Algren's book A Walk on the Wild Side (1956), which was another commercial hit (1956). He reworked portions of his first book, Somebody in Boots, as well as obtaining key excerpts from many published short stories, such as his 1947 "The Face in the Barroom Floor." During the Great Depression's early years, the book was about a wandering Texan adrift. It was superior to the earlier book, according to the author. It was based on the 1962 film of the same name. Some commentators believed the film bowdlerized the book, but it was not commercially viable.
Algren's last commercial success was a walk on the Wild Side. To supplement his income, he switched to teaching creative writing at the University of Iowa's Writers Workshop.

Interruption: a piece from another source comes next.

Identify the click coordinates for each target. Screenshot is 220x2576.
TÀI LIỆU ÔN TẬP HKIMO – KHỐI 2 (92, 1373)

He met Betty Ann Jones while teaching at the Writers Workshop in 1965. They married in 1967 and divorced the following year. Algren's "enthusiasm for writing, reading, and gaming left little time for the demands of a married man," Kurt Vonnegut, who worked with him in Iowa in 1965.
Algren appeared in Philip Kaufman's underground comedy Fearless Frank (1967) as a gangster named Needles.
He took the Writers and Editors War Tax Protest pledge in 1968, promising to refuse tax refunds in protest against the Vietnam War.
Algren aspired for a journalism job in South Vietnam, according to Bettina Drew's biography. Strapped for cash more than a decade after his only two commercially lucrative books, he saw Vietnam as a way to make money, not from journalism fees but in dealing with the black market.
Algren was hired to write a magazine article about Rubin "Hurricane" Carter, the award fighter who had been found guilty of double murder in 1975. Algren visited Paterson, New Jersey, while researching the article. Algren was captivated by Paterson's city, and he immediately decided to move there. Algren sold most of his possessions, left Chicago, and moved into a Paterson apartment.
Algren moved to Sag Harbor, Long Island, in 1980. On May 9, 1981, he died as a result of a heart attack at home. He is buried in Oakland Cemetery, Long Island, Long Island.